The “hack” is that specialty care compresses MLR in multiple ways that don’t require gatekeeping, complex care management structures, or “creative” use of payment mechanism loopholes. Linking high value upstream evaluation and management with high quality downstream care creates specialty care pathways that fundamentally shift care delivery.
Ultimately, the most successful care models are those that create value inherently. The goal isn’t simply cost arbitrage, it’s creating a sustainable system that makes value attainable. Care delivery innovation is about more than optimizing for VC returns or maximizing operational efficiency.
The Not-So-Secret Secret
VBC fatigue is real. The current backlash is a predictable response to hype that has, thus far, failed to live up to reality. To date, VBC has mostly existed as some combination of complicated government programs, Medicare Advantage arbitrage, and pitch deck enthusiasm — mostly aimed at primary care.
The reality is that primary care isn’t really a great place to build VBC. Time horizons are long and care delivery is complex. Specialty care is more immediate with clearer delineations between low and high value care and multiple cost-savings opportunities. MLR compression happens a lot quicker in specialty care and at greater magnitude than it does in primary care.
VBC needs a reset — starting with how we define “value.” Value is anything that improves quality, service, and access and/or reduces costs, irrespective of payment mechanism.

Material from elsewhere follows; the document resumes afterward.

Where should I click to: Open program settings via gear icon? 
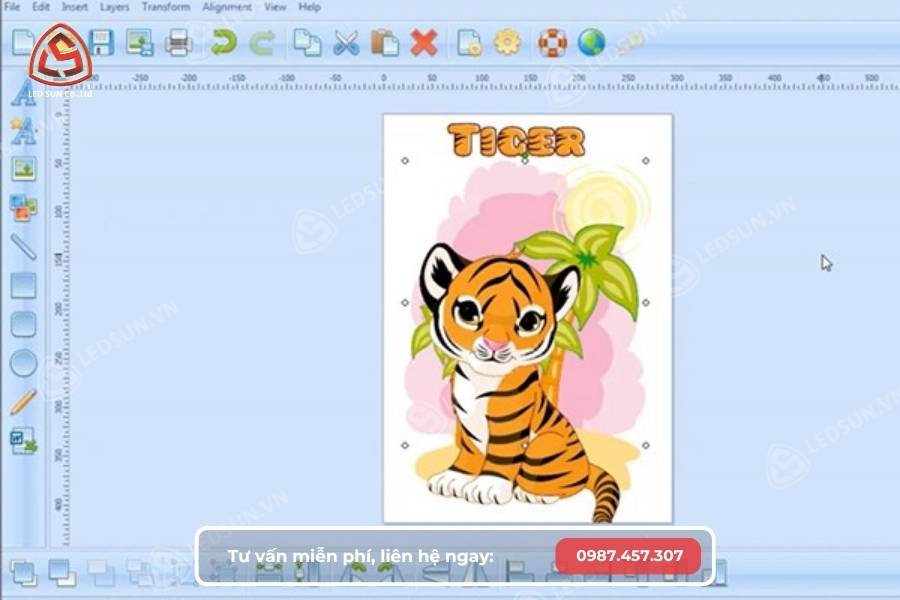508,43
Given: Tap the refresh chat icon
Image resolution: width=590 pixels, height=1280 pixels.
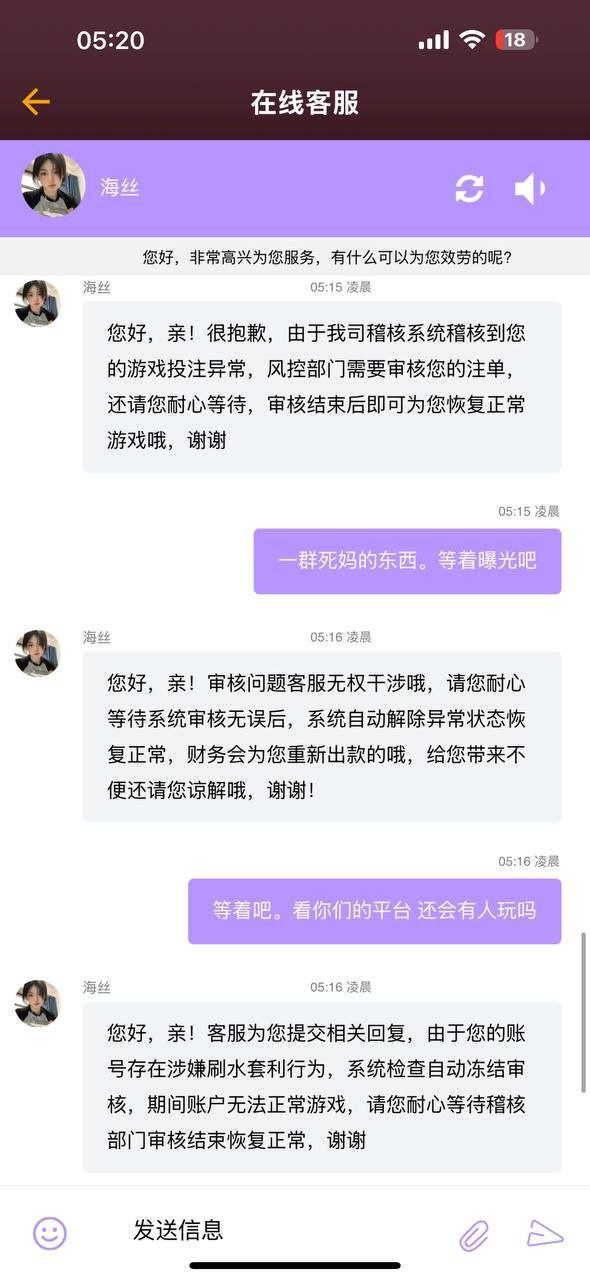Looking at the screenshot, I should [x=469, y=188].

It’s that simple. Viewed from this lens, the VBC value prop of specialty care becomes clear.
The secret to making VBC work is specialty care.




Great column, Ben. I agree that specialty care is the lever we have not yet pulled on. However, I would add that it is the connection between good primary care and good specialty care that may yet be the secret sauce. Not all patients need specialty care early on in their clinical course, and better collaboration between PCPs and specialists can ensure that the patients ending up in the specialty offices and surgical suites are the right patients at the right time. Too often, we practice in silos, and our tools (think EHRs), in my experience, are making this worse. Learning to collaborate more closely with each other along the patient's care journey will undoubtedly improve both the outcomes and the value.